__Activity__
Below are some records; reproduce them exactly.

__Supplied data__
------------------------------------
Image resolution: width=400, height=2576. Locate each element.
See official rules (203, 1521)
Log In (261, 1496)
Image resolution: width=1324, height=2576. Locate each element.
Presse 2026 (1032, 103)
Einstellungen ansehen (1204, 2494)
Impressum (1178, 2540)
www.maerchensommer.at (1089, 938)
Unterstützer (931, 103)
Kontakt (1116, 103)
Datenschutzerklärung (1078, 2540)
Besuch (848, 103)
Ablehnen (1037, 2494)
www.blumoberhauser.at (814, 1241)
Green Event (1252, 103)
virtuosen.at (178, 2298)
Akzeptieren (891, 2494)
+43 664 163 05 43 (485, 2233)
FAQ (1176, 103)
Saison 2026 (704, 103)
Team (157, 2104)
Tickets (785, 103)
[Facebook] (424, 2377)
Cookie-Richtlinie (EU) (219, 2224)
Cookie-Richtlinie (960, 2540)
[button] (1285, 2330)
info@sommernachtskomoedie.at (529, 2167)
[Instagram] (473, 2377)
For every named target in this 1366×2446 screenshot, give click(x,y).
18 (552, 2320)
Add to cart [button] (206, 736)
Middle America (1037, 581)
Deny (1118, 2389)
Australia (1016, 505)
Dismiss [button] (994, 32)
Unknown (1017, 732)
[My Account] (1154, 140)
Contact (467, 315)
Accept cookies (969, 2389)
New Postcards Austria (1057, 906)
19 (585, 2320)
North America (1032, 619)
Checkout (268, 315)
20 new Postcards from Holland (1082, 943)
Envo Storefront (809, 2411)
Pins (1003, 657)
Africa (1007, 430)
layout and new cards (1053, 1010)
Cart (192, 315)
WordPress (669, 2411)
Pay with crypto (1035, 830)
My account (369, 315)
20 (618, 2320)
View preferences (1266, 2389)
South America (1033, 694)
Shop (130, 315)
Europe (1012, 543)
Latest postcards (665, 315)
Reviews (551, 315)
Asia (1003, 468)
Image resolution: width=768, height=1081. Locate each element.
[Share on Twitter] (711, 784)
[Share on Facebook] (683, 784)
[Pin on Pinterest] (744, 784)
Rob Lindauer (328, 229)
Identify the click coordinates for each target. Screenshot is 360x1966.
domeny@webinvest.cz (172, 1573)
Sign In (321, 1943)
------------------------------------
__Answer space__
Image resolution: width=400, height=2576. Locate each element.
See official rules (203, 1521)
Log In (261, 1496)
Image resolution: width=1324, height=2576. Locate each element.
Presse 2026 (1032, 103)
Einstellungen ansehen (1204, 2494)
Impressum (1178, 2540)
www.maerchensommer.at (1089, 938)
Unterstützer (931, 103)
Kontakt (1116, 103)
Datenschutzerklärung (1078, 2540)
Besuch (848, 103)
Ablehnen (1037, 2494)
www.blumoberhauser.at (814, 1241)
Green Event (1252, 103)
virtuosen.at (178, 2298)
Akzeptieren (891, 2494)
+43 664 163 05 43 (485, 2233)
FAQ (1176, 103)
Saison 2026 (704, 103)
Team (157, 2104)
Tickets (785, 103)
[Facebook] (424, 2377)
Cookie-Richtlinie (EU) (219, 2224)
Cookie-Richtlinie (960, 2540)
[button] (1285, 2330)
info@sommernachtskomoedie.at (529, 2167)
[Instagram] (473, 2377)
For every named target in this 1366×2446 screenshot, give click(x,y).
18 (552, 2320)
Add to cart [button] (206, 736)
Middle America (1037, 581)
Deny (1118, 2389)
Australia (1016, 505)
Dismiss [button] (994, 32)
Unknown (1017, 732)
[My Account] (1154, 140)
Contact (467, 315)
Accept cookies (969, 2389)
New Postcards Austria (1057, 906)
19 (585, 2320)
North America (1032, 619)
Checkout (268, 315)
20 new Postcards from Holland (1082, 943)
Envo Storefront (809, 2411)
Pins (1003, 657)
Africa (1007, 430)
layout and new cards (1053, 1010)
Cart (192, 315)
WordPress (669, 2411)
Pay with crypto (1035, 830)
My account (369, 315)
20 (618, 2320)
View preferences (1266, 2389)
South America (1033, 694)
Shop (130, 315)
Europe (1012, 543)
Latest postcards (665, 315)
Reviews (551, 315)
Asia (1003, 468)
Image resolution: width=768, height=1081. Locate each element.
[Share on Twitter] (711, 784)
[Share on Facebook] (683, 784)
[Pin on Pinterest] (744, 784)
Rob Lindauer (328, 229)
Identify the click coordinates for each target. Screenshot is 360x1966.
domeny@webinvest.cz (172, 1573)
Sign In (321, 1943)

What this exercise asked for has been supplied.